— BEGIN DOCUMENT PASSAGE —
Kolkata , July 6 The latest round of month-end corpus changes has underlined one of asset management industry's worst fears: There has been a definite flight of money from mutual funds in June, estimated at Rs 10,000 crore. The deceleration, according to fund houses and their distributors, may be attributed to a number of factors. Broadly, the roll-back in the equity market and changes in the debt market are being cited as the prime reasons. Numbers collated by the Association of Mutual Funds in India show the aggregate AUM (assets under management) has dropped to Rs 2,65,870 crore in June from Rs 2,75,948 crore recorded a month earlier. This excludes fund of funds (FoF) figures. While the top players have maintained their positions on a month-on-month basis, an overwhelming majority has reported a decline in assets. The exceptions include HSBC MF, Standard Chartered MF and Tata MF. Mr Sameer Kamdar, National Head - MFs, Mata Securities, feels the deceleration is partly on account of the equity market meltdown. This has been compounded by large outflows from fixed income funds a trend that materialised due to hardening interest rates, higher advance tax payments and redemptions in bank deposits at the end of the first quarter. It may be mentioned here that Prudential ICICI MF has remained the market leader (after having beaten erstwhile leader UTI MF to occupy this slot in May), with Rs 30,142 crore - a decline from Rs 32,150 crore registered in end-May. This is followed by the likes of UTI MF, Reliance MF and HDFC MF, AMFI data indicate.
— END DOCUMENT PASSAGE —
— BEGIN GIVEN INFORMATION —
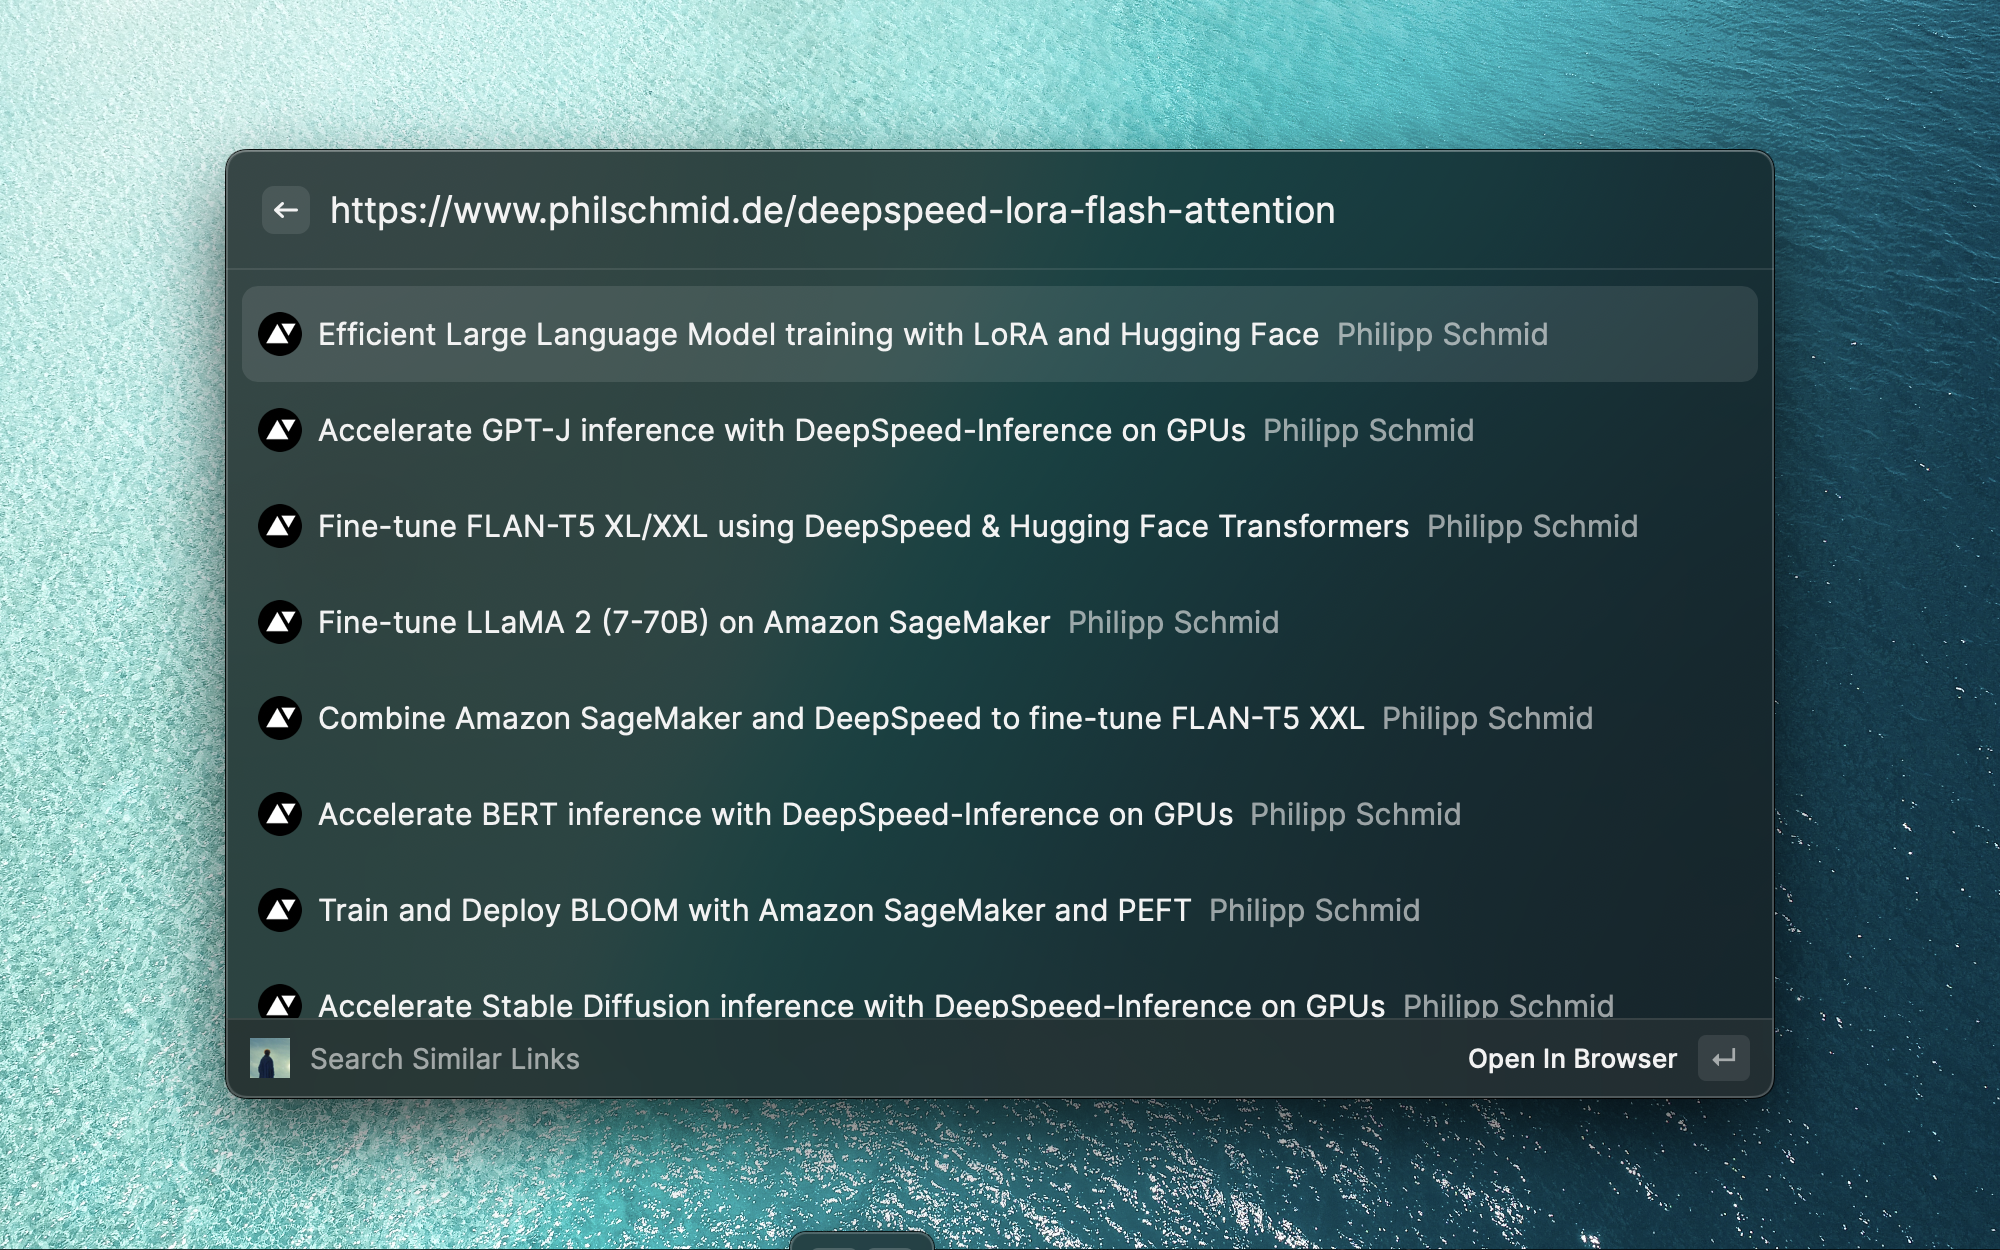Click the site icon beside FLAN-T5 XL/XXL result
Image resolution: width=2000 pixels, height=1250 pixels.
pos(280,526)
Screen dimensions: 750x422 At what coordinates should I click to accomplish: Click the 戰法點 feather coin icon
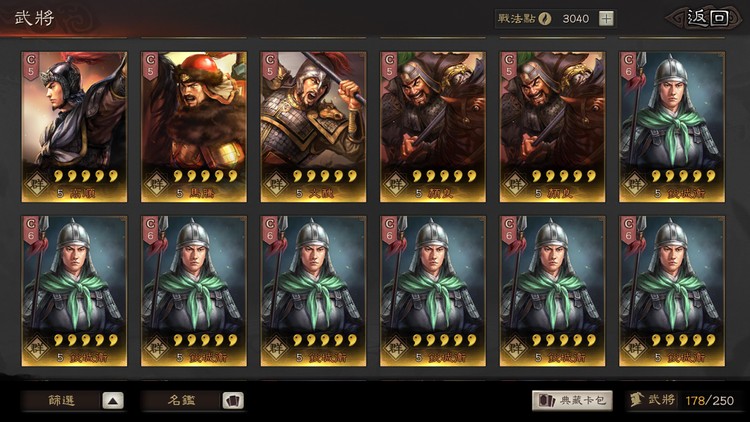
— END GIVEN INFORMATION —
** SHORT EXERCISE A **
Name every mutual fund house mentioned in the article on the June outflow from mutual funds, which appears above the material.
** SHORT EXERCISE B **
Please carry on the article about the June outflow from mutual funds, picking up after its last sentence.

** EXPECTED ANSWER A **
HSBC MF, Standard Chartered MF, Tata MF, Prudential ICICI MF, UTI MF, Reliance MF, HDFC MF

** EXPECTED ANSWER B **
Reliance Equity
The story of Reliance Equity may well come to the fore in the context of the latest development, simply because it is the largest scheme of its kind, some distributors point out. The latest tally for June puts its assets at about Rs 5,260 crore, down from Rs 5,520 crore or so recorded at the end of the previous month. Reliance Equity, like its peers in the equity funds category, seems to have been affected by the adverse sentiments that have recently come to rule the stock market, it is felt. The fund has not delivered impressive returns since its launch in March. At this juncture, some of the other big equity funds are HDFC Equity, Fidelity Equity, Franklin India Flexicap and SBI Bluechip. Each of these schemes has in recent times seen its corpus swell to firmly cross Rs 2,000 crore.